Reliable sources have told the Irish Examiner that the ESB’s failure to proceed with a bid for the group early last month was because Communications Minister Noel Dempsey was unconvinced that the deal made sense.
It was alleged the minister failed to understand the dynamics of the ESB bid and the proposal never even got to the board for consideration.
From the start the ESB were under pressure from both sides because Viridian and its board favoured the Bahrain deal while its own minister was unconvinced.
Intervention by Ulster Unionist Party leader Reg Empey added an obstacle to the ESB’s attempts to buy the business when he called on the British Government to block any moves on the company from whatever source.
ESB was prepared to pay €3.1 billion for Viridian, which is what the Bahrain venture capital group ultimately paid. Its original offer was €2.4bn.
If the ESB had received the go-ahead a takeover of Viridian would have created a powerful all-island energy company.
A move by the ESB to take over Viridian would have given it control of the main supplier of electricity in the North, with close to 800,000 customers.
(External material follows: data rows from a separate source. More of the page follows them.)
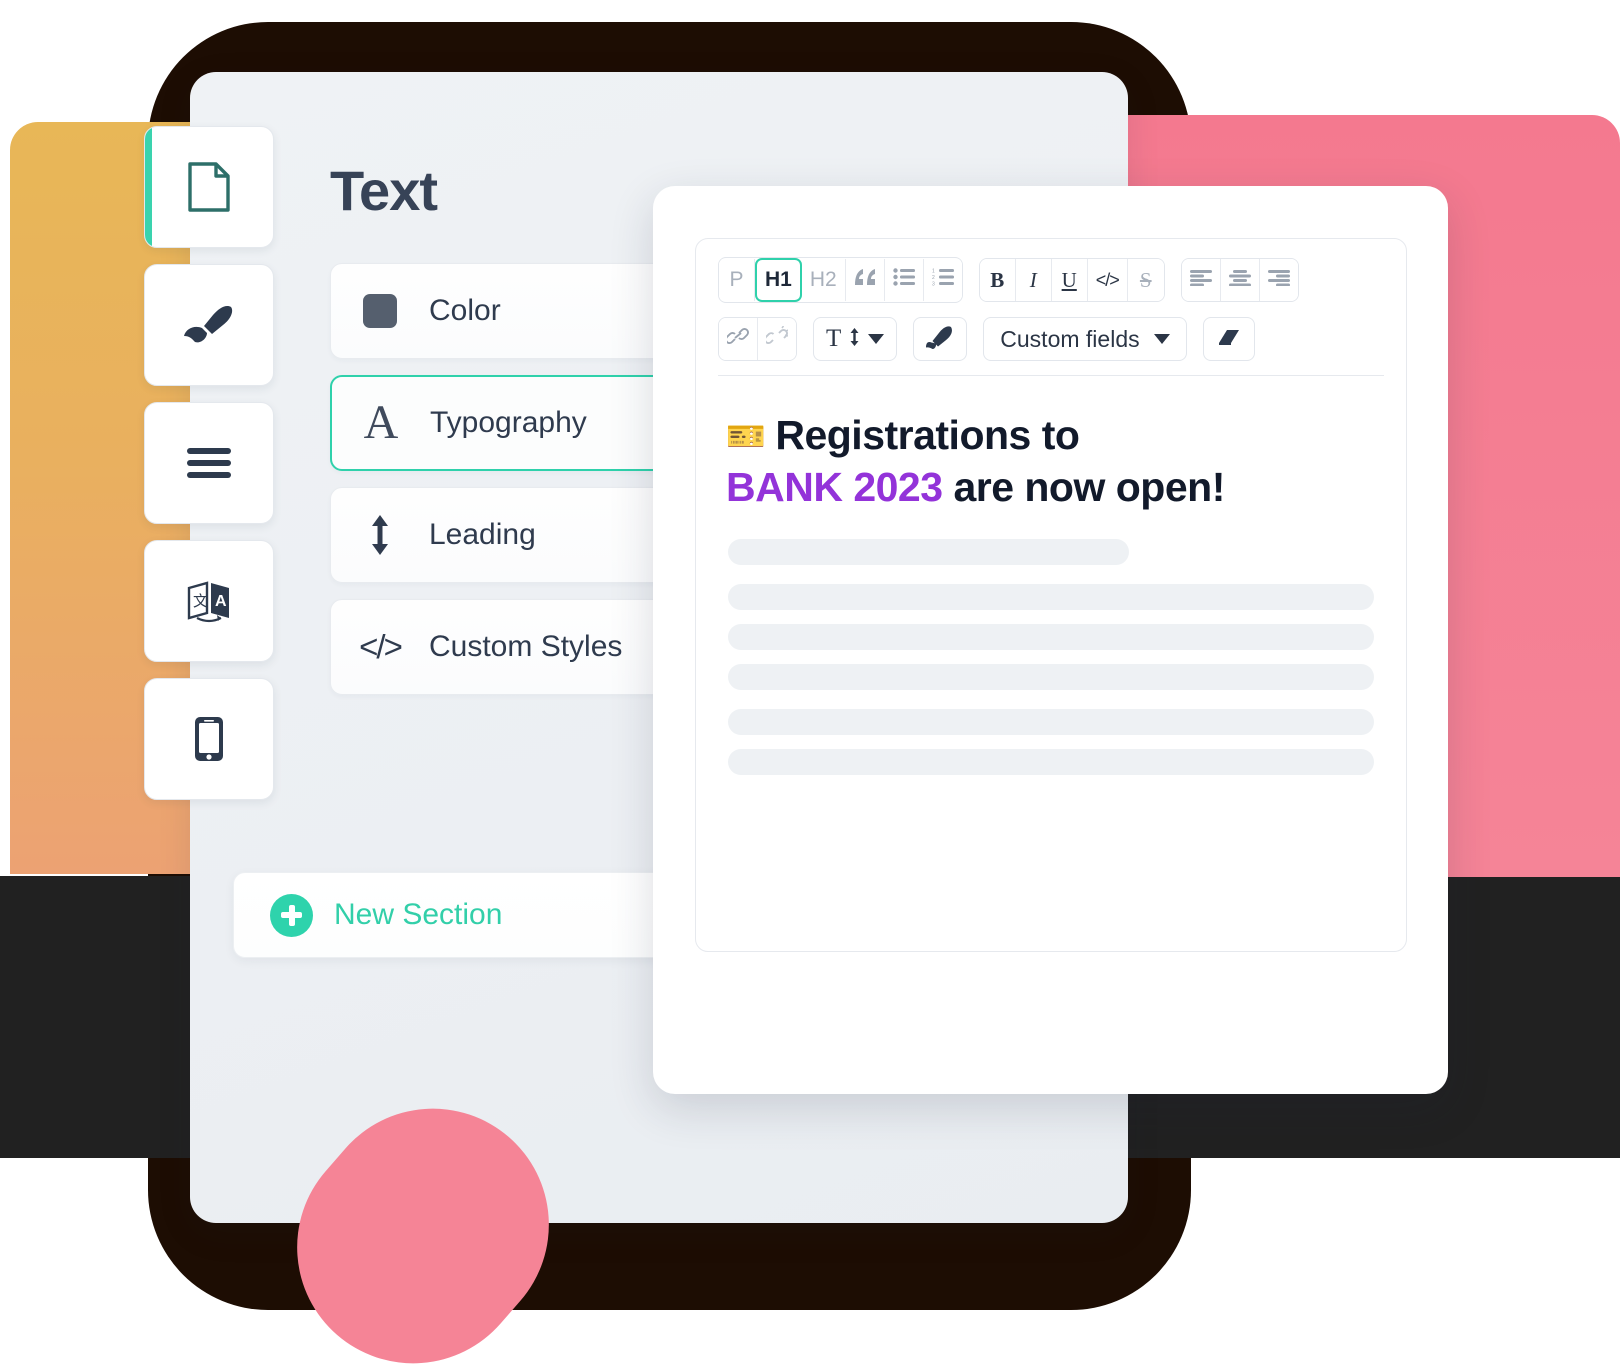 The width and height of the screenshot is (1620, 1366). Describe the element at coordinates (292, 915) in the screenshot. I see `plus-circle-icon` at that location.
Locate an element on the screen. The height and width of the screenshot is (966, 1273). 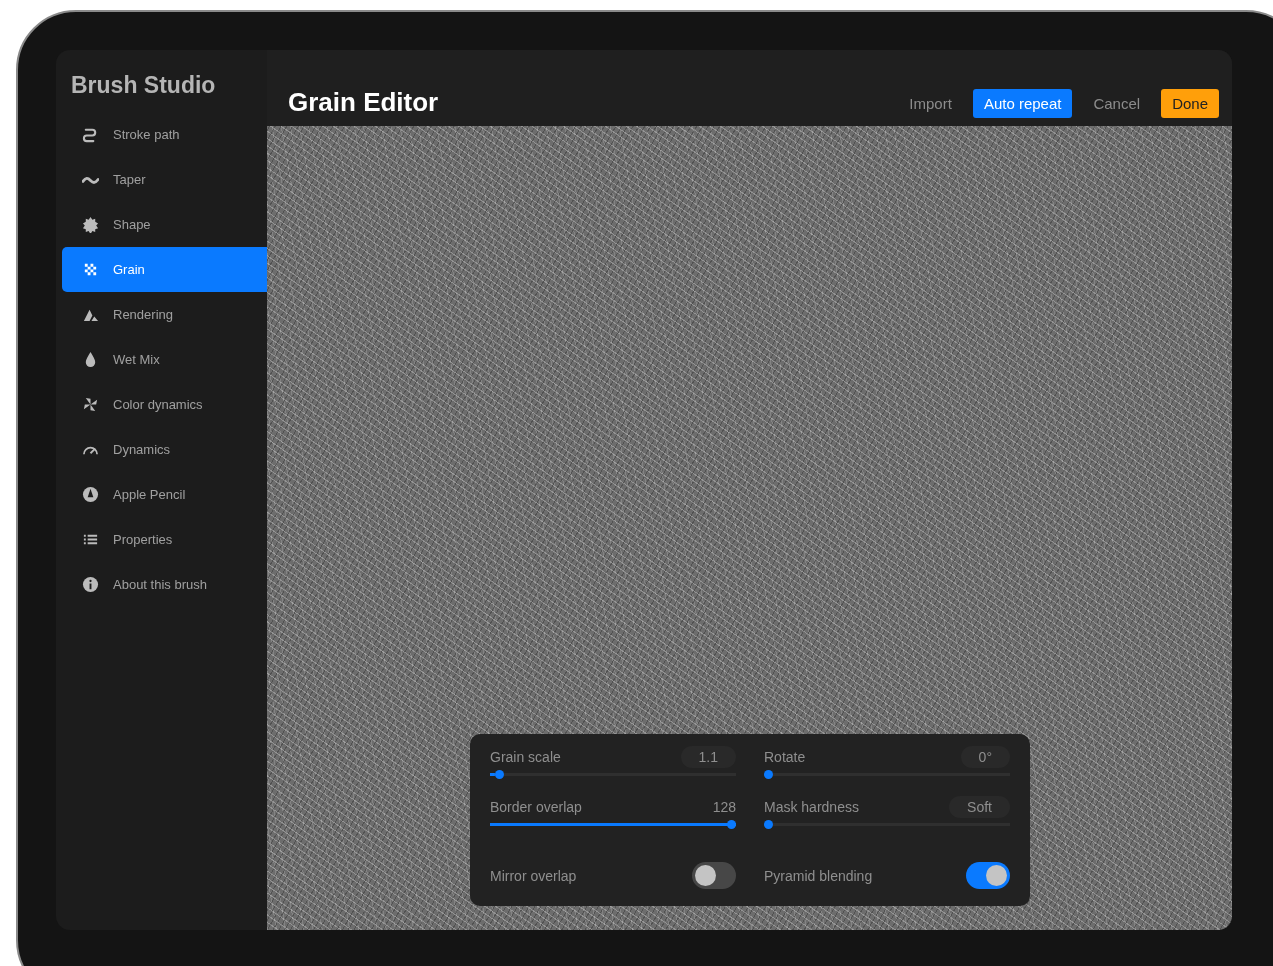
slider-value: Soft is located at coordinates (980, 806).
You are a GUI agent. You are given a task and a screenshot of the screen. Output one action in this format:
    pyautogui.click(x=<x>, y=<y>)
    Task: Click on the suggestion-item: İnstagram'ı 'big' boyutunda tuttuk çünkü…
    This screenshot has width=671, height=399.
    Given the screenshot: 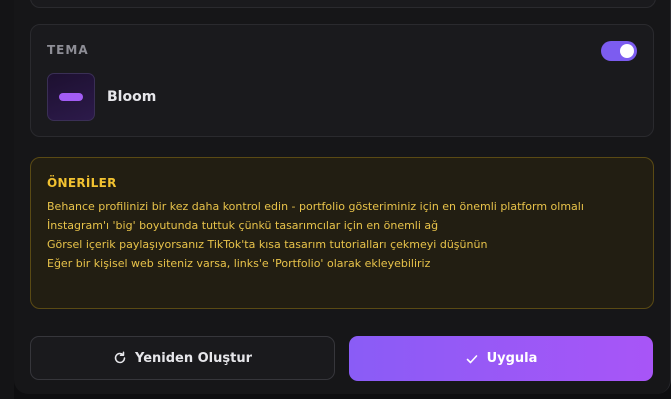 What is the action you would take?
    pyautogui.click(x=243, y=226)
In the Republic, Viridian operates the Huntstown power station in north Dublin and is building a second power station on the same site.
The ESB is the dominant force in the Republic, controlling 60% of power generation. It also owns the Coolkeragh plant in the North.
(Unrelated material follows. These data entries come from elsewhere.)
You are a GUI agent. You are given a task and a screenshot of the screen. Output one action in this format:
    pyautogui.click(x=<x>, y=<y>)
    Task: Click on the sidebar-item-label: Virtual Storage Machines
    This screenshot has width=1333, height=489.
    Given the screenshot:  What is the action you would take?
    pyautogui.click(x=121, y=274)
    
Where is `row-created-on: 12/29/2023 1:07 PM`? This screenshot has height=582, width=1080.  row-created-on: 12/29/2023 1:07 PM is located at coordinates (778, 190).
There are plans as part of energy policy to develop interconnection between the markets on either side of the Border.
The ESB had a turnover last year of €2.7bn with pre-tax profits of €240m. Viridian’s turnover was £976m (€1.4bn) and profits of £129m (€193m).
About one-third of its total revenue comes from the Republic.
Viridian was formed in 1998, following the privatisation of Northern Ireland Electricity five years earlier.